> _TÂCHES À RÉALISER_:
1 – Selon le texte sur l'algorithme de renseignement, quelle autorité nommera l'expert de la CNCTR ?
2 – Poursuivez l'entretien sur l'algorithme de renseignement et les métadonnées après sa dernière phrase.

> _TEXTE FOURNI_:

CC : De plus, pour être efficace, l’algorithme aura besoin d’un profil de terroriste précis, ce qui n’est pas gagné : il n’est pas évident qu’il existe un profil précis et unique pour tous les terroristes. De plus, même si c’était le cas, le nombre de terroristes étant limité, les techniques du « big data », qui permettent de définir des modèles précis à partir d’une quantité considérable de données, ne sont pas directement applicables ici.

La Commission nationale de contrôle des techniques de renseignement (CNCTR) comprendra un expert, nommé par l’Arcep, l’Autorité des télécommunications, qui pourra expertiser l’algorithme, est-ce suffisant ?

DLM : Comment un seul expert pourrait faire face à ce genre de situation ?!

CC : Les techniques et les compétences à posséder (réseaux, bases de données, statistique, cryptographie, sécurité…) sont tellement complexes et nombreuses qu’il faut toute une équipe. Une personne ne suffit pas.

Est-ce une bonne chose que l’algorithme ne s’intéresse qu’aux seules données de connexion, c’est-à-dire aux métadonnées, et pas au contenu des communications ?

CC : Cela ne change rien. A partir des métadonnées on peut identifier une personne et apprendre beaucoup d’information sur un individu.

DLM : Encore une fois, le terme « métadonnée » est utilisé de manière trompeuse, pour rassurer, en donnant l’impression que la collecte des métadonnées est anodine, alors qu’elles sont parfois plus intrusives que les données elles-mêmes. Par exemple, le fait de savoir qu’un appel téléphonique est destiné à un cardiologue ou au bureau des alcooliques anonymes apporte plus d’informations que la conversation elle-même, qui peut se réduire à une simple prise de rendez-vous.

> _LIGNES RÉPERTORIÉES_:
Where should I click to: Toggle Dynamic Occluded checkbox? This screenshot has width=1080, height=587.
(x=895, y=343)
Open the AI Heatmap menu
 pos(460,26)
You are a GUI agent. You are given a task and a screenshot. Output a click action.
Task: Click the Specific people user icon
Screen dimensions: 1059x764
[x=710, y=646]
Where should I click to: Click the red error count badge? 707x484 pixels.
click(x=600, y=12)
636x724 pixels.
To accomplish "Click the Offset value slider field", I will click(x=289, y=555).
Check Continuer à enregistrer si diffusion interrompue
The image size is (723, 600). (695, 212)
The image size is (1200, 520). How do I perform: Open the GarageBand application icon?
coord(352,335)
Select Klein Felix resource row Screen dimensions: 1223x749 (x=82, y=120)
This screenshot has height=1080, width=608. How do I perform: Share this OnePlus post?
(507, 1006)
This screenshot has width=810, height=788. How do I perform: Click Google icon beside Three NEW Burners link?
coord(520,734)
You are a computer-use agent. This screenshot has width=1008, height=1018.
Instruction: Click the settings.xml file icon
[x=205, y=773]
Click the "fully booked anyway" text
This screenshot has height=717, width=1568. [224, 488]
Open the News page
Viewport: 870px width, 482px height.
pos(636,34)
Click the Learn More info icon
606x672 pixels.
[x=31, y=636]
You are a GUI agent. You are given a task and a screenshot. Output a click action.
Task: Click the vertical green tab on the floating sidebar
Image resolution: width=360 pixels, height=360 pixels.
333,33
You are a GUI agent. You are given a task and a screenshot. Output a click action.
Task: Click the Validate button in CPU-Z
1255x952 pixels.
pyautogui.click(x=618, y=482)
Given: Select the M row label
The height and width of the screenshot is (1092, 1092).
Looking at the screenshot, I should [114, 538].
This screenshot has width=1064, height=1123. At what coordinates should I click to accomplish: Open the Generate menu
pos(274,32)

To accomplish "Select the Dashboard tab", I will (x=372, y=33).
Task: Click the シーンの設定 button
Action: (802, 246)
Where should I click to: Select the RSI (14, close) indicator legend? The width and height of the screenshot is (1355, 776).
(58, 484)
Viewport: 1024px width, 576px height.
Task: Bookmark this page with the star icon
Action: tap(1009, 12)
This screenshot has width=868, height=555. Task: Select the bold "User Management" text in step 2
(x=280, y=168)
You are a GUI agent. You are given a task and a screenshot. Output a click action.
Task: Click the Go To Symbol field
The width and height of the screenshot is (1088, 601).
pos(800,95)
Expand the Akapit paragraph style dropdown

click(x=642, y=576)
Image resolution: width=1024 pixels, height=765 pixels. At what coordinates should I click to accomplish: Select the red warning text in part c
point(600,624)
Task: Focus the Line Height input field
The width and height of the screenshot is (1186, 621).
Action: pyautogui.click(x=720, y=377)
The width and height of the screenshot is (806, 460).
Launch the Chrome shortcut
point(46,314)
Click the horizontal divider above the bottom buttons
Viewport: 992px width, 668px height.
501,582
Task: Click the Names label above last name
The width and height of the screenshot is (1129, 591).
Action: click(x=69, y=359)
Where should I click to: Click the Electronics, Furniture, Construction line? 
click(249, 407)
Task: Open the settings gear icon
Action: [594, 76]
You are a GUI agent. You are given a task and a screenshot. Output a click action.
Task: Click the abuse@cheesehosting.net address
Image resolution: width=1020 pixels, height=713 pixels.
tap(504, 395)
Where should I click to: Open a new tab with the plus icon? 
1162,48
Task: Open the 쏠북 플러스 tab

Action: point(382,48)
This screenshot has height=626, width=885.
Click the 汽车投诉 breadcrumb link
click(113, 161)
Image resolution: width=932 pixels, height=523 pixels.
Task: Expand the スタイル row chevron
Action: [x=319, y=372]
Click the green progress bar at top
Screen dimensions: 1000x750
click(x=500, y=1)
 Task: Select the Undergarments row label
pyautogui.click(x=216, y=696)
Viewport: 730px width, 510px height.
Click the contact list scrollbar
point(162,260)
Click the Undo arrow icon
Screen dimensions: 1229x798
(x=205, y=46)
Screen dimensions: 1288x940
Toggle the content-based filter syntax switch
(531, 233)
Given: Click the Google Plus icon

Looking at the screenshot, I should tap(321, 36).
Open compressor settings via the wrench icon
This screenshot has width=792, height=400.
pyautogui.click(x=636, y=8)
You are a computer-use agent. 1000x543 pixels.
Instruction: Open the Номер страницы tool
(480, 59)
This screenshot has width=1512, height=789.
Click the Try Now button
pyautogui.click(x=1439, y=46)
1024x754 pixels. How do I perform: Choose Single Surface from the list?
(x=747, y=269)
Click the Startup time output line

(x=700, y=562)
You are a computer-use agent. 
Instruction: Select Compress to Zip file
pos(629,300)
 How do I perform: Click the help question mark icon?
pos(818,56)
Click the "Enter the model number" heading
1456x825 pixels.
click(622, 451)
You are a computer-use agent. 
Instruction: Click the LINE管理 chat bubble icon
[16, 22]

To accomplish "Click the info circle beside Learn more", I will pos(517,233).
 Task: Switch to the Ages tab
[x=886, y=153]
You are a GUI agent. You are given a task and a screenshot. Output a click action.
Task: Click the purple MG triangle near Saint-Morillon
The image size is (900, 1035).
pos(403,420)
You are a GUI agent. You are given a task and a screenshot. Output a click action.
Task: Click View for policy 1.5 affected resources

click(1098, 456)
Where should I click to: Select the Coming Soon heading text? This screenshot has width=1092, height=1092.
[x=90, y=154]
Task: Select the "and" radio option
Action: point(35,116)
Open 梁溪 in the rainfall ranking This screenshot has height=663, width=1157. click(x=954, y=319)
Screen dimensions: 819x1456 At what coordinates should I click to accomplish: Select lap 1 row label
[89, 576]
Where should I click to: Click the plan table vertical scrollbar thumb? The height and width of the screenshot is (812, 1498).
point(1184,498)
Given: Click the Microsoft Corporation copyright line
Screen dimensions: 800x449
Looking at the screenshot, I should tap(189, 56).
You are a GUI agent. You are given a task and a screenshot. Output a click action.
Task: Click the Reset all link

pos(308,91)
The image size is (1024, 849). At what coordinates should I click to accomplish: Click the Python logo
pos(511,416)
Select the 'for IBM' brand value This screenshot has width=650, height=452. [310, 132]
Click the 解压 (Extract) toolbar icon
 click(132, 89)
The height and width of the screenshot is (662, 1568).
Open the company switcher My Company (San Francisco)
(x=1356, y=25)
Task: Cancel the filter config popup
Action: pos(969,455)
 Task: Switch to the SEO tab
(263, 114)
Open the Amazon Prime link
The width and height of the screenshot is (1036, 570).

> _RÉPONSES PAR TÂCHE_:
1 – L'Arcep, l'Autorité des télécommunications.

2 –
CC : Un autre exemple est celui des données de géolocalisation, qui sont aussi des métadonnées. Elles permettent par exemple de deviner les lieux de domicile ou de travail, et même la religion d’une personne (qui est une donnée sensible au sens de la loi informatique et liberté), si elle se rend, par exemple, tous les dimanches à l’église. Les sites visités en disent beaucoup sur une personne. Il est faux de dire qu’il est anodin ou pas dangereux de collecter des métadonnées.

Le gouvernement s’est défendu à plusieurs reprises de stocker massivement des données, et le premier ministre a assuré dans une lettre à un député qu'aucune (méta)donnée ne serait stockée. Autrement dit, l'algorithme travaillerait « à la volée » : est-ce possible ?

CC : Tout dépend des algorithmes utilisés. Certains travaillent sur des séquences d’événements qui durent dans le temps, et dans ce cas il me paraît difficile de travailler à la volée. Imaginez un algorithme fictif très simple qui identifie un suspect s’il visite, par exemple, au moins 5 sites différents parmi une liste 1 000 sites « suspects ». Dans ce cas, comment savoir si un individu a visité au moins 5 sites différents, si on n’a pas sauvegardé les 4 sites suspects qu’il a visités préalablement ? Donc, sauf à utiliser des algorithmes de classification très basiques, et probablement peu performants, je doute qu’on puisse obtenir des performances acceptables sans stocker aucune métadonnée.

Que faudrait-il pour introduire des garde-fous techniques dans cette loi ?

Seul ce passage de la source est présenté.